Background/aims: To explore the uncoupling activity of hepatocelluar downregulated mitochondrial carrier protein (HDMCP) in a yeast expression system and its function in non-alcoholic fatty liver disease (NAFLD).
Methods: Molecular cloning and RT-PCR were used for yeast protein expression and uncoupling activity was assessed. Western blot analysis was used to determine HDMCP level in rat NAFLD and steatotic L02 and hepG2 cell models where their presence was confirmed by pathologic (Nile red and H-E staining) and biochemical changes.
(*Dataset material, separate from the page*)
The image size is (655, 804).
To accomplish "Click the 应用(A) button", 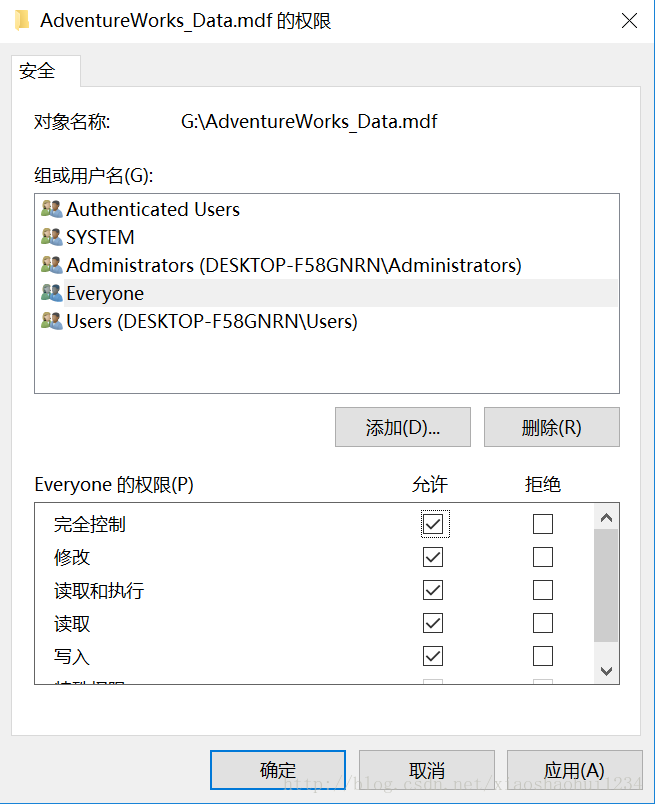I will (x=574, y=770).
RNA interference was used to knock down HDMCP level and mitochondrial ATP and hydroperoxide levels were measured for potential mechanism exploration.
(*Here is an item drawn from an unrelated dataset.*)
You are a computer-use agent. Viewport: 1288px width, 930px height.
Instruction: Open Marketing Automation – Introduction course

Results: We found a significant GDP insensitive uncoupling activity of HDMCP in yeast mitochondria and its increased expression in animal and cell models. HDMCP was significantly increased with culture time and steatosis was aggravated when HDMCP level was knocked down. Furthermore, we found that HDMCP might function through promoting ATP depletion and decreasing H(2)O(2) production.
Conclusion: This study adds supportive data to the hypothesis that HDMCP might be a long postulated liver-specific uncoupling protein and broadens our understanding of the pathogenesis of NAFLD. More importantly, HDMCP might become a novel drug target for its ability in alleviating hepatic steatosis.